Rewrite the part of the overview of Egypt's labor laws that begins with "There are primarily" and ends after "is five years.", changing "five years" to "three years".

Passage =>
━━━

If you wish to establish a presence in Egypt, you need careful planning, market research, and, most importantly, regulatory requirements. This includes familiarizing yourself with the key components of employment laws in Egypt, such as taxation, leave policies, working hours, and more. 

To help you with the same, in this article, we have carefully outlined a detailed overview of the labor laws of Egypt. 

So, without any further ado, let’s get started!

Contractual Agreements in Egypt

Contractual agreements in Egypt are governed by the 

  • Egyptian Civil Code
  • The 1978 Government Service Law No. 47
  • Law No. 48
  • Law No. 203, enacted in 1991
  • The 2003 Law No. 12

The labor law in Egypt mandates that all employment contracts for both Egyptian and international employees need to be drafted in Arabic. Additionally, employers are also required to draw up an employment contract in three copies:

  • One for the employer,
  • One for the employee,
  • One for the concerned social insurance office.

Types of employment contracts in Egypt

There are primarily two types of employment contracts acknowledged by the contract employment law in Egypt. They include:

Fixed-Term employment contracts

  • Fixed-term contracts specify a definite duration for the employment relationship.
  • They are usually for one year and can be renewed every year. 
  • The maximum duration allowed for a fixed-term contract is five years.

━━━

Material provided =>
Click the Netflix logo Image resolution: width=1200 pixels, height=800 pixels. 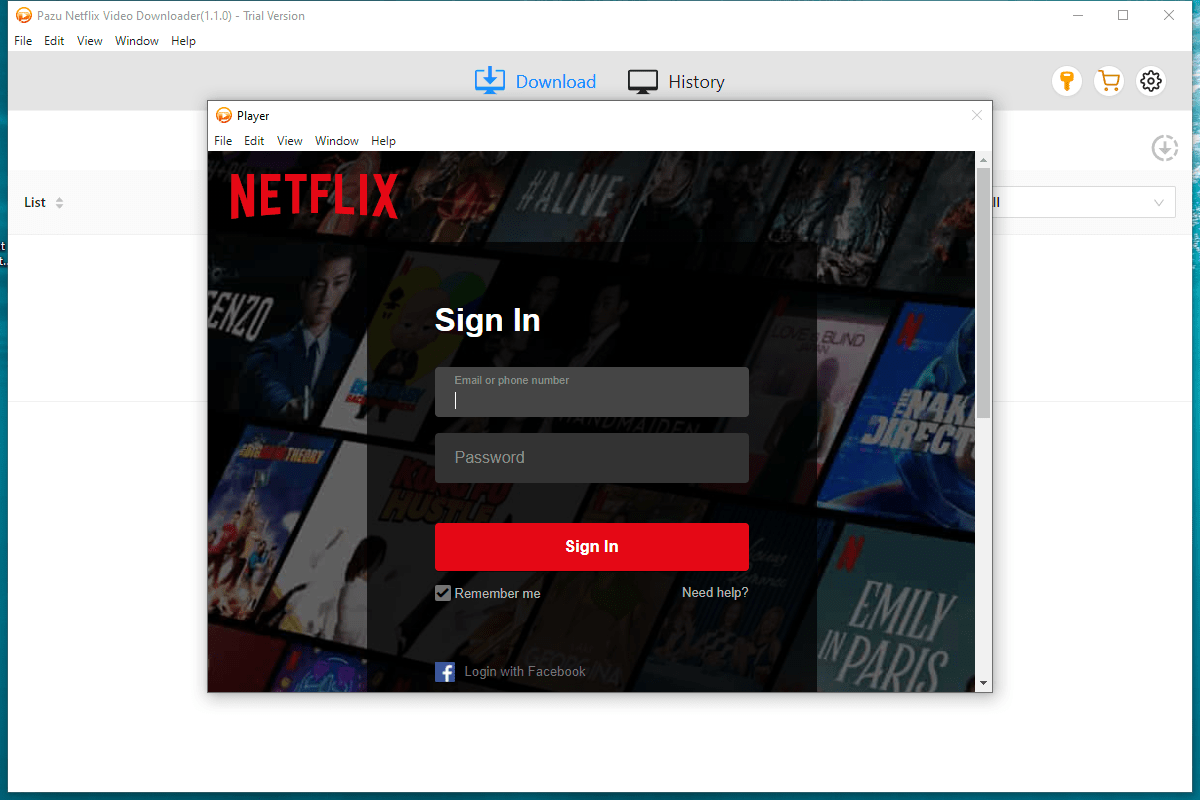pos(314,196)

━━━

Result for this task =>
There are primarily two types of employment contracts acknowledged by the contract employment law in Egypt. They include:

Fixed-Term employment contracts

  • Fixed-term contracts specify a definite duration for the employment relationship.
  • They are usually for one year and can be renewed every year. 
  • The maximum duration allowed for a fixed-term contract is three years.